Cuando en la década
de los cincuenta, en el norte de Estados Unidos, un padre conducía a su hijo en
una camioneta por carreteras perdidas y lo llevaba hasta bosques de árboles imposibles
para dejarlo solo allí durante un rato, ¿sabía ese niño que era David Lynch?

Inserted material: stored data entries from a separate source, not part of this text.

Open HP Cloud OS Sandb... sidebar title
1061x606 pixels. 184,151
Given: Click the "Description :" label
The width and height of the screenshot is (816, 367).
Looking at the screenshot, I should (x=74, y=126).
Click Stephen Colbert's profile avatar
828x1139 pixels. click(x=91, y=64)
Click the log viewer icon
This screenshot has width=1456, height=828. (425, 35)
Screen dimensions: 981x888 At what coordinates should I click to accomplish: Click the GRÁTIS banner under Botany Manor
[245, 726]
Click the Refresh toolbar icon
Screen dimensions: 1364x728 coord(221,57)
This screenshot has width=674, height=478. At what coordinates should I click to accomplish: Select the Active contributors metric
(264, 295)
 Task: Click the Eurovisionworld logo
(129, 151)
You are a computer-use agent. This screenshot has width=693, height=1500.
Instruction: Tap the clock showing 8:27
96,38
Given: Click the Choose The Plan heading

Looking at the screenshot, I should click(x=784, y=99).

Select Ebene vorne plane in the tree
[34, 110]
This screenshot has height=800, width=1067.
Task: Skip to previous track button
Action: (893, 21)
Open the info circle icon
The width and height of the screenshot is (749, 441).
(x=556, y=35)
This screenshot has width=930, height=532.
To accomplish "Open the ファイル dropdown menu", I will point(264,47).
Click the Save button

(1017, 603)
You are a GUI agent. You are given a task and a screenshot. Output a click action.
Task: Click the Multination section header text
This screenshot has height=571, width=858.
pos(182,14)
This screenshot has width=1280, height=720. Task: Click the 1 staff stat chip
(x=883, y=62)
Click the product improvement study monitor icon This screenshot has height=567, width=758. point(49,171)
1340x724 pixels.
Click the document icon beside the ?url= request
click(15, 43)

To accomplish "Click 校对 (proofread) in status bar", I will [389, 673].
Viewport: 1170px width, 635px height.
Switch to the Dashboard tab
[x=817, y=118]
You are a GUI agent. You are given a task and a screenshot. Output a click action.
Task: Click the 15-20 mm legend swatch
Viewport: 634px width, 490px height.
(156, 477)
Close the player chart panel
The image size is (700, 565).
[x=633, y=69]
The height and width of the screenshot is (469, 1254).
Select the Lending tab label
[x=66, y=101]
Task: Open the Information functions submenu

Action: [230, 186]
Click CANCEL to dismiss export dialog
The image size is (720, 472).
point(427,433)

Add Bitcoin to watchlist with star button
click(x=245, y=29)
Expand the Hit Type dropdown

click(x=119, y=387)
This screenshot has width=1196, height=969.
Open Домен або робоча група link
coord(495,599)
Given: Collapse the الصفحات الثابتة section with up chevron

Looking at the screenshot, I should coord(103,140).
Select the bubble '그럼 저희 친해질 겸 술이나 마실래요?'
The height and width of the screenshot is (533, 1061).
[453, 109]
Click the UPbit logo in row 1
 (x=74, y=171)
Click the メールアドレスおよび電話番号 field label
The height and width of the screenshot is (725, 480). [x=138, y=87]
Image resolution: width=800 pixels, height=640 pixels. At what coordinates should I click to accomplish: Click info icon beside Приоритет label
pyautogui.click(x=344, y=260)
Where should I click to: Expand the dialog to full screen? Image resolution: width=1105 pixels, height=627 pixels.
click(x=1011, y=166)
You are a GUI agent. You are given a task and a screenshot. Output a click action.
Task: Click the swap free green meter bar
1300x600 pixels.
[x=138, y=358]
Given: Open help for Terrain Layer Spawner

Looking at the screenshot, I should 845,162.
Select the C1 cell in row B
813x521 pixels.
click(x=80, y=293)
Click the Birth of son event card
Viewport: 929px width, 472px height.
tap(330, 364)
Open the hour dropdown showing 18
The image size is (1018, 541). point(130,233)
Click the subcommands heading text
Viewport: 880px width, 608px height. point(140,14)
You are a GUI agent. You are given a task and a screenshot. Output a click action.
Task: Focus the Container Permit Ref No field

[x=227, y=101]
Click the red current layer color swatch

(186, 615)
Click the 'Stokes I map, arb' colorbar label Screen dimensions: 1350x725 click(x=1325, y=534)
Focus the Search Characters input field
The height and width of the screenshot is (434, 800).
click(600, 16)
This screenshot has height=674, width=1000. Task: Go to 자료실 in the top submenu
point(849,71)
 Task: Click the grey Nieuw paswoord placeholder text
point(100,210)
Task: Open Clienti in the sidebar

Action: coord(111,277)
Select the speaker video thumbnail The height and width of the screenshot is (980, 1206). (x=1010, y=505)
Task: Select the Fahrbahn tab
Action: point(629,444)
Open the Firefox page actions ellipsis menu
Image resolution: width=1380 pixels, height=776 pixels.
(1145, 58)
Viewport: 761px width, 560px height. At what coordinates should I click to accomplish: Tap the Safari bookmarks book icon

Cuando, más tarde, a finales de los sesenta, ese niño ya crecido rodó su primer
cortometraje, ¿se había dado cuenta ya de que era David Lynch? Cuando llegó a
California para estudiar cine, ¿era menos David Lynch que cuando un par de años
más tarde, decidido a dejar el American Film Institute, aceptó seguir, sobornado
por la financiación de la escuela, que produjo Eraserhead? Cuando Dennis Hopper, con los ojos desorbitados ante
las piernas entreabiertas y desnudas de Isabella Rosellini, inhala poseído
nitrato amílico con la ayuda de una mascarilla, ¿era consciente de que estaba
siendo David Lynch? Y cuándo Willem Dafoe descuartiza con la mirada el cuerpo de
Laura Dern en Wild at heart, ¿era
consciente entonces? ¿Ni siquiera cuando el Club Silencio gritaba su nombre lo
escuchó? ¿Es David Lynch el único que no se ha dado cuenta de quién es David
Lynch o somos nosotros los que hemos caído en el engaño y, como le ocurriera a
aquel personaje de Borges, hemos querido salvar a alguien que caminaba sobre el
fuego, ignorando que también nosotros lo pisamos sin quemarnos? ¿Acaso no consiste en eso ser David Lynch?